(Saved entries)

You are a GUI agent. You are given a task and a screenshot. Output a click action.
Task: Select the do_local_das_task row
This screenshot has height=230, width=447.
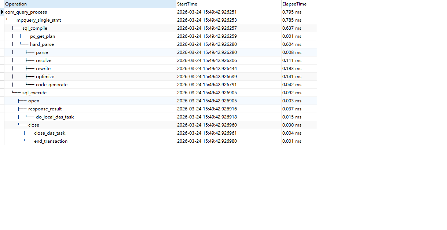[x=55, y=117]
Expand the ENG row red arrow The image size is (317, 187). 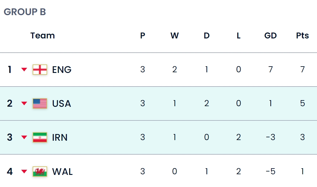tap(24, 70)
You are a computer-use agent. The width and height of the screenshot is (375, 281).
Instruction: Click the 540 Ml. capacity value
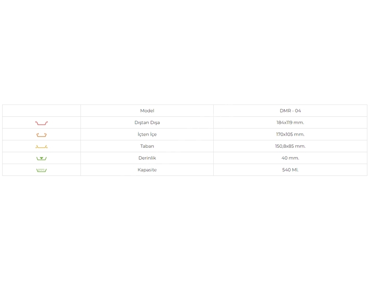290,170
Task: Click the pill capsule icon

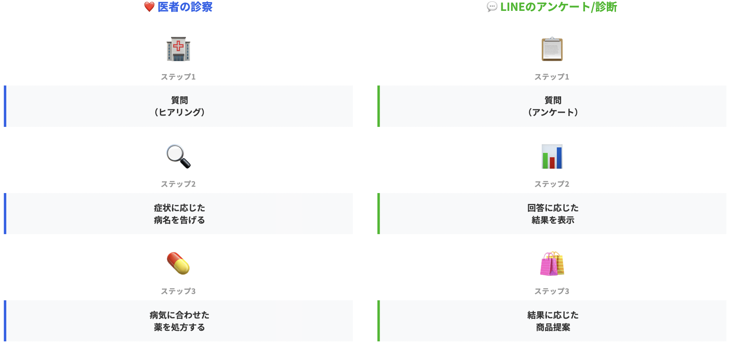Action: tap(178, 263)
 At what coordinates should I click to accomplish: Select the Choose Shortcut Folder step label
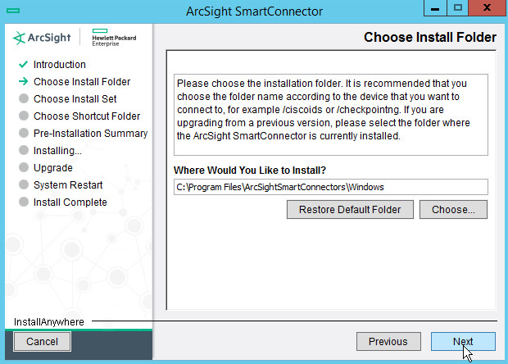(x=87, y=116)
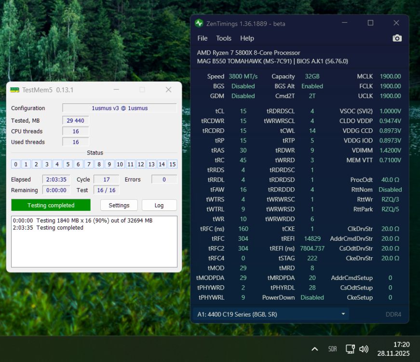The height and width of the screenshot is (362, 420).
Task: Expand hidden icons with the taskbar chevron
Action: pyautogui.click(x=314, y=348)
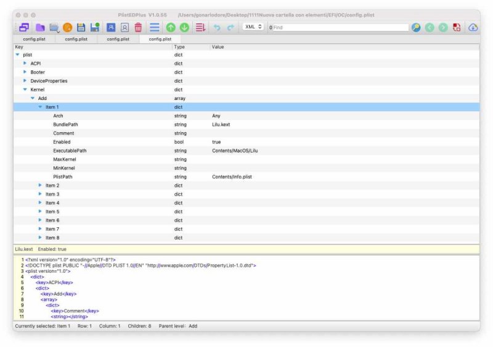Open the XML format dropdown
The image size is (493, 347).
[x=253, y=27]
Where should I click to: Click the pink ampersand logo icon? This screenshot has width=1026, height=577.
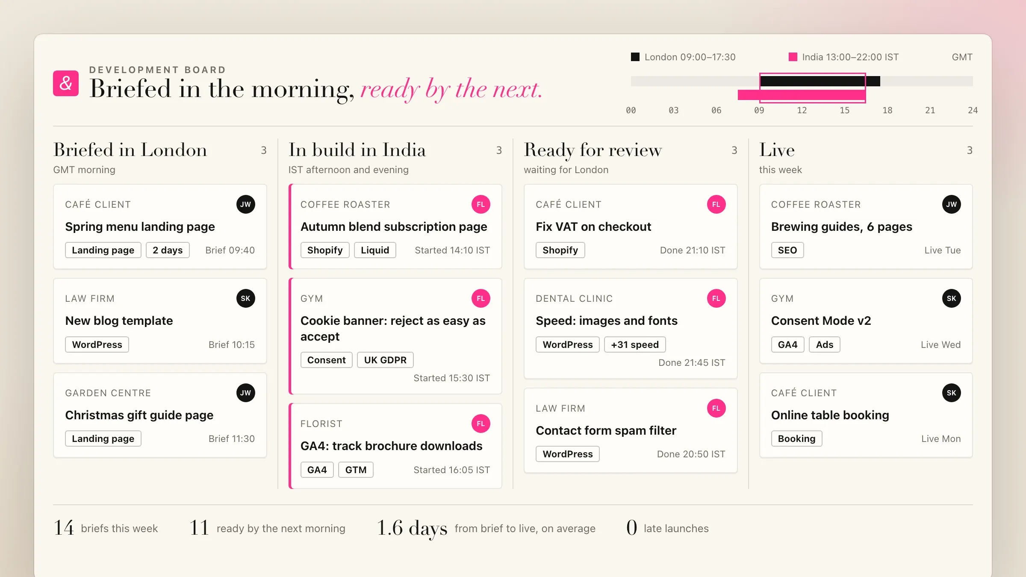[x=66, y=83]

-- SET EXERCISE --
Update the entries from the line with "At what coordinates" to the line with "[x=253, y=27]", putting "step heading" in place of "step label" and leaving all else unchanged. Omit the pictures from your answer.

-- EXERCISE RESPONSE --
 At what coordinates should I click to accomplish: Select the Choose Shortcut Folder step heading
(x=87, y=116)
The height and width of the screenshot is (362, 420).
Task: Expand hidden icons with the taskbar chevron
Action: pyautogui.click(x=314, y=348)
Open the XML format dropdown
The image size is (493, 347).
[x=253, y=27]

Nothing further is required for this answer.